Data Ingestion: Boston Open Data
on_the_porch/data_ingestion/boston_data_sync/*
Comprehensive Boston CKAN datastore sync with incremental updates, upsert logic, and filtered derivative tables (shots_fired, homicide); includes config, CLI, scheduling, and testing utilities.
Data Ingestion: Google Drive & Email
on_the_porch/data_ingestion/google_drive_to_vectordb.py, on_the_porch/data_ingestion/email_to_calendar_sql.py, on_the_porch/data_ingestion/dotnews_downloader/*
Google Drive sync to vector DB with file tracking and deletion handling; Gmail newsletter ingestion with LLM-based event extraction; Dorchester Reporter PDF downloader.
Data Ingestion: Infrastructure
on_the_porch/data_ingestion/config.py, on_the_porch/data_ingestion/utils/*, on_the_porch/data_ingestion/main_daily_ingestion.py, on_the_porch/data_ingestion/test_connections.py, on_the_porch/data_ingestion/build_vectordb.py
Centralized configuration loader; document processing (PDF, DOCX, TXT) and email parsing utilities; orchestration script for daily multi-source sync; connection testers.
Vector DB & RAG
on_the_porch/rag stuff/retrieval.py, on_the_porch/rag stuff/build_vectordb.py, on_the_porch/rag stuff/other scripts/demo_retrieval.py, on_the_porch/rag stuff/README.md
GeminiEmbeddings wrapper and Chroma retrieval with metadata/tag filtering; vector DB builder for policies, transcripts, and newsletters; two-step RAG demo with retrieval planning and answer generation.
SQL Chat & Unified Chatbot
on_the_porch/sql_chat/app3.py, on_the_porch/sql_chat/app4.py, on_the_porch/unified_chatbot.py
PostgreSQL query assistant (app3) and MySQL assistant (app4) with LLM-based SQL generation/refinement and Pocketflow orchestration; unified chatbot with question routing (SQL/RAG/hybrid), retrieval cache, and answer composition.
Calendar Events
on_the_porch/calendar/create_events_table.py, on_the_porch/calendar/ingest_events_llm.py, on_the_porch/calendar/trial.py
MySQL table creation; Gemini-based event extraction from PDFs with field normalization; trial script for page-level event parsing.
Metadata & Schema
on_the_porch/new_metadata/*, on_the_porch/api_readme.md
JSON metadata files for crime, 311, shootings, and weekly_events tables; metadata generators (from dump and live DB); SQL dump table reader; API v2.0 architecture documentation.
Legacy & Unused Modules
on_the_porch/unused/actual_eda/*, on_the_porch/unused/data_download/*, on_the_porch/unused/langgraph_stuff/*, on_the_porch/unused/pf/*, on_the_porch/unused/pocketflow_stuff/*, on_the_porch/rag stuff/other scripts/file_handling.py
Jupyter EDA notebook; legacy 911/crime data downloaders; LangGraph agent experiments; Pocketflow framework and SQL QA pipeline; PocketFlow orchestrator for NL→SQL.
Removed & Deprecated
experiment-PIT/public/data/map_2.geojson
Deleted GeoJSON file containing location features (no longer used).

Sequence Diagram(s)

sequenceDiagram
    actor User
    participant API as API v2
    participant Chatbot as Unified Chatbot
    participant Router as Question Router
    participant SQLChat as SQL Chat
    participant RAG as RAG Pipeline
    participant VectorDB as Vector DB
    participant MySQL as MySQL DB
    participant Gemini as Gemini LLM

    User->>API: POST /chat (message, history)

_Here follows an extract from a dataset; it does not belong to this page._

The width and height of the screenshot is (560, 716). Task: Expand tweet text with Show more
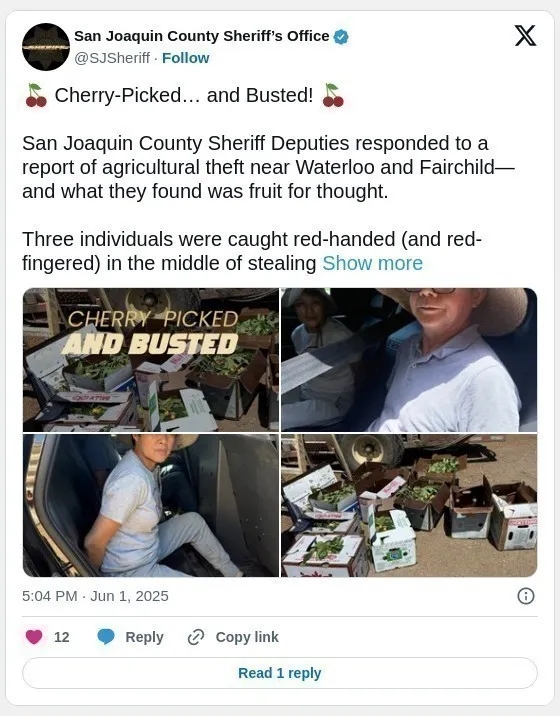pyautogui.click(x=372, y=263)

    API->>Chatbot: chat(question, history)
    Chatbot->>Router: _route_question(question)
    Router->>Gemini: Classify intent (SQL/RAG/Hybrid)

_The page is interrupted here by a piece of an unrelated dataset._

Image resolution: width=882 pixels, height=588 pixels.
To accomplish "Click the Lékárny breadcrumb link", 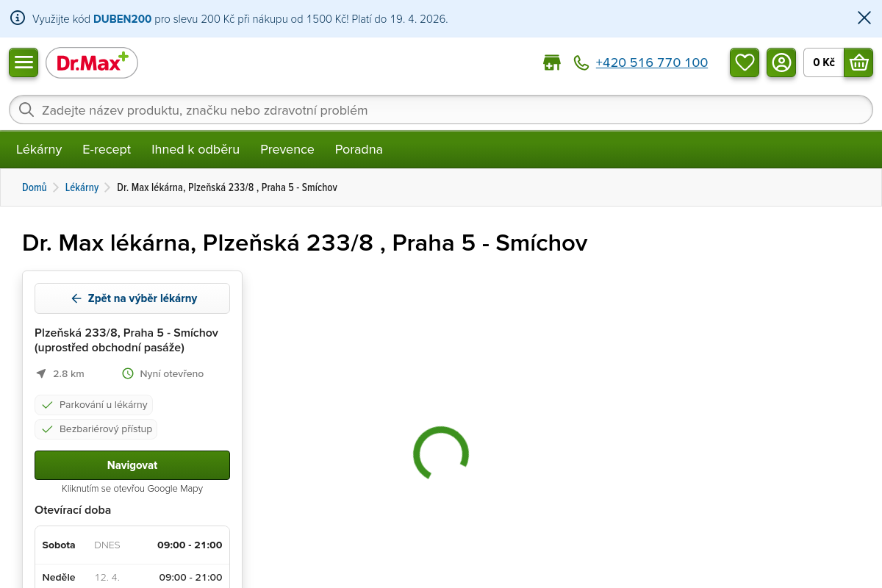I will click(x=82, y=187).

    Gemini-->>Router: mode decision
    
    alt SQL Mode
        Router->>SQLChat: _run_sql(question)
        SQLChat->>Gemini: Generate SELECT (schema+history)

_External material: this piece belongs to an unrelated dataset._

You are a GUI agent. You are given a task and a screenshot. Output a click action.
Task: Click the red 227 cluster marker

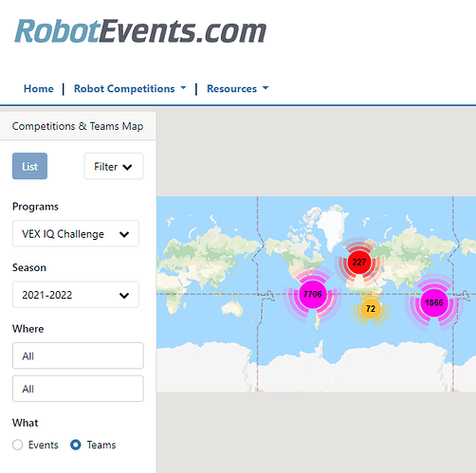(x=359, y=263)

        Gemini-->>SQLChat: SQL statement
        SQLChat->>MySQL: Execute SQL
        MySQL-->>SQLChat: Results
        SQLChat->>Gemini: Generate natural answer
        Gemini-->>SQLChat: Answer text
        SQLChat-->>Router: {answer, mode}
    else RAG Mode
        Router->>RAG: _run_rag(question, plan)
        RAG->>VectorDB: retrieve(query, filters)
        VectorDB-->>RAG: chunks + metadata
        RAG->>Gemini: Compose answer(chunks, history)
        Gemini-->>RAG: Answer with sources
        RAG-->>Router: {answer, sources, mode}
    else Hybrid Mode
        Router->>SQLChat: _run_sql(question)
        Router->>RAG: _run_rag(question, plan)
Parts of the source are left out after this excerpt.